Records excerpted from a collection:
•••
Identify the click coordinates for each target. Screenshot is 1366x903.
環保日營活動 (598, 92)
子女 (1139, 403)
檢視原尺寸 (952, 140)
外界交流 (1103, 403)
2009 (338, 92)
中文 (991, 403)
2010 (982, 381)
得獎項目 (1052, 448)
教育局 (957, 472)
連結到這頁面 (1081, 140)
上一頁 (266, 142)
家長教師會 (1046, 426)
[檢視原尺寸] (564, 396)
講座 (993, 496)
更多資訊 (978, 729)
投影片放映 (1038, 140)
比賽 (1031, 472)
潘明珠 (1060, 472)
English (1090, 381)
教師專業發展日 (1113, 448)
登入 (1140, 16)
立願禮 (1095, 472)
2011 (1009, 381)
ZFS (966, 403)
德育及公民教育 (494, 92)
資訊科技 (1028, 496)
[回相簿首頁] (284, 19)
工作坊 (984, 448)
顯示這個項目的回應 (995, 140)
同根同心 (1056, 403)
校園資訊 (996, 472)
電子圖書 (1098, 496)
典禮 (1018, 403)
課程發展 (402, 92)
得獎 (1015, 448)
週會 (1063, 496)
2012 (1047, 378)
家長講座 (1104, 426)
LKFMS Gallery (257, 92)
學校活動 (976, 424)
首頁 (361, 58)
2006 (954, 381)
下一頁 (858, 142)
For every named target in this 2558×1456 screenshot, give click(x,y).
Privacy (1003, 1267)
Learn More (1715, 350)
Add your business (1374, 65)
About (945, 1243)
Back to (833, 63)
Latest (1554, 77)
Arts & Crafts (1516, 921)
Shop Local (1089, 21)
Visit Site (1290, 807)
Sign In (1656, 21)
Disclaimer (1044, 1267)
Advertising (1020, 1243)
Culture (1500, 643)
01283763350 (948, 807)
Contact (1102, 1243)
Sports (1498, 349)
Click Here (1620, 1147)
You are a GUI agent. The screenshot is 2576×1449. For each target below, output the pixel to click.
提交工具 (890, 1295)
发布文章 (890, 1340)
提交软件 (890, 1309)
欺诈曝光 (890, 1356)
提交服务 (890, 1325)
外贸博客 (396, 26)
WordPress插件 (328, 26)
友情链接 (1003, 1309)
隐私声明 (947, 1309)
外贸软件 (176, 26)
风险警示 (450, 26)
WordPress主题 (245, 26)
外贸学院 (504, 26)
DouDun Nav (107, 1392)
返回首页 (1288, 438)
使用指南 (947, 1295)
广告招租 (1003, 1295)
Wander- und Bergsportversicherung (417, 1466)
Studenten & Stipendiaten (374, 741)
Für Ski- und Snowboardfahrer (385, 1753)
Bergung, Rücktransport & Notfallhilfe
•••
Exercise instructions: All the entries must be retyped exactly.

Answer to this problem:
Identify the click coordinates for each target. Screenshot is 1366x903.
環保日營活動 (598, 92)
子女 (1139, 403)
檢視原尺寸 (952, 140)
外界交流 (1103, 403)
2009 (338, 92)
中文 (991, 403)
2010 (982, 381)
得獎項目 (1052, 448)
教育局 (957, 472)
連結到這頁面 (1081, 140)
上一頁 (266, 142)
家長教師會 (1046, 426)
[檢視原尺寸] (564, 396)
講座 (993, 496)
更多資訊 (978, 729)
投影片放映 (1038, 140)
比賽 (1031, 472)
潘明珠 (1060, 472)
English (1090, 381)
教師專業發展日 (1113, 448)
登入 (1140, 16)
立願禮 (1095, 472)
2011 (1009, 381)
ZFS (966, 403)
德育及公民教育 (494, 92)
資訊科技 (1028, 496)
[回相簿首頁] (284, 19)
工作坊 (984, 448)
顯示這個項目的回應 (995, 140)
同根同心 (1056, 403)
校園資訊 (996, 472)
電子圖書 (1098, 496)
典禮 (1018, 403)
課程發展 (402, 92)
得獎 (1015, 448)
週會 (1063, 496)
2012 (1047, 378)
家長講座 (1104, 426)
LKFMS Gallery (257, 92)
學校活動 (976, 424)
首頁 (361, 58)
2006 (954, 381)
下一頁 (858, 142)
For every named target in this 2558×1456 screenshot, give click(x,y).
Privacy (1003, 1267)
Learn More (1715, 350)
Add your business (1374, 65)
About (945, 1243)
Back to (833, 63)
Latest (1554, 77)
Arts & Crafts (1516, 921)
Shop Local (1089, 21)
Visit Site (1290, 807)
Sign In (1656, 21)
Disclaimer (1044, 1267)
Advertising (1020, 1243)
Culture (1500, 643)
01283763350 (948, 807)
Contact (1102, 1243)
Sports (1498, 349)
Click Here (1620, 1147)
You are a GUI agent. The screenshot is 2576×1449. For each target below, output the pixel to click.
提交工具 (890, 1295)
发布文章 (890, 1340)
提交软件 (890, 1309)
欺诈曝光 (890, 1356)
提交服务 (890, 1325)
外贸博客 (396, 26)
WordPress插件 (328, 26)
友情链接 (1003, 1309)
隐私声明 (947, 1309)
外贸软件 (176, 26)
风险警示 (450, 26)
WordPress主题 (245, 26)
外贸学院 (504, 26)
DouDun Nav (107, 1392)
返回首页 (1288, 438)
使用指南 (947, 1295)
广告招租 (1003, 1295)
Wander- und Bergsportversicherung (417, 1466)
Studenten & Stipendiaten (374, 741)
Für Ski- und Snowboardfahrer (385, 1753)
Bergung, Rücktransport & Notfallhilfe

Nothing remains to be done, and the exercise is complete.